Climate change and the greenhouse effect are primarily caused by CO2. But methane and other non-CO2 greenhouse gases like nitrous oxide, halocarbons, and ozone together contribute significantly also. According to the latest IPCC assessment (AR6) methane alone is responsible for about 75% of the present-day global temperature rise due to CO2. So global warming is definitely not only about CO2. The non-CO2 greenhouse gases, particularly methane, require attention also.
Methane deserves extra attention because of its chemical reactivity, causing its lifetime in the atmosphere to be relatively short (about 9-10 years). This means that if we stop emitting methane today, the factor 2.5 increase since preindustrial times will disappear within a few decades.
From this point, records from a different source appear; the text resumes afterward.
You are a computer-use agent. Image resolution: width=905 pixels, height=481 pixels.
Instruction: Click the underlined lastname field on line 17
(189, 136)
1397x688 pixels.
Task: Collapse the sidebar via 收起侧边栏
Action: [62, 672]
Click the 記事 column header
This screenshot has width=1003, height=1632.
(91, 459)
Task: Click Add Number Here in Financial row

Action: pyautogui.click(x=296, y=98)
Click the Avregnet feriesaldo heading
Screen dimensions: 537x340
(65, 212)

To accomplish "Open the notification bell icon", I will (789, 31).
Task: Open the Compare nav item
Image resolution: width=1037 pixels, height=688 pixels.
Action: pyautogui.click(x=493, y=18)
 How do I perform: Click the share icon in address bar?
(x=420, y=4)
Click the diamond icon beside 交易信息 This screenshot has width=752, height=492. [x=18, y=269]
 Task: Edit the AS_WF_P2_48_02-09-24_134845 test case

Because of this, the return on investments of climate policy to mitigate greenhouse gases is good for methane compared with the other greenhouse gases, which have a much longer lifetime.
The chemical reactivity of methane in the atmosphere has consequences for air quality (photochemical smog) and the lifetime of many other gases. Therefore, policy to reduce methane is like a double-sided knife, cutting not only climate warming but air pollution at the same time also.

A complicating factor in reducing methane emissions is the long list of processes that contribute to its atmospheric increase and the poor quantification of several of them. This explains why recent variations in its background mixing ratio, observed by the global greenhouse gas monitoring network, are only poorly understood. The objective of the IM4CA project is to improve the effectiveness of climate policy aimed at methane, by reducing the most important remaining uncertainties in its emissions. Information on how to mitigate methane in the most cost-effective way will be transferred to policy makers at national, European and global level to support climate action.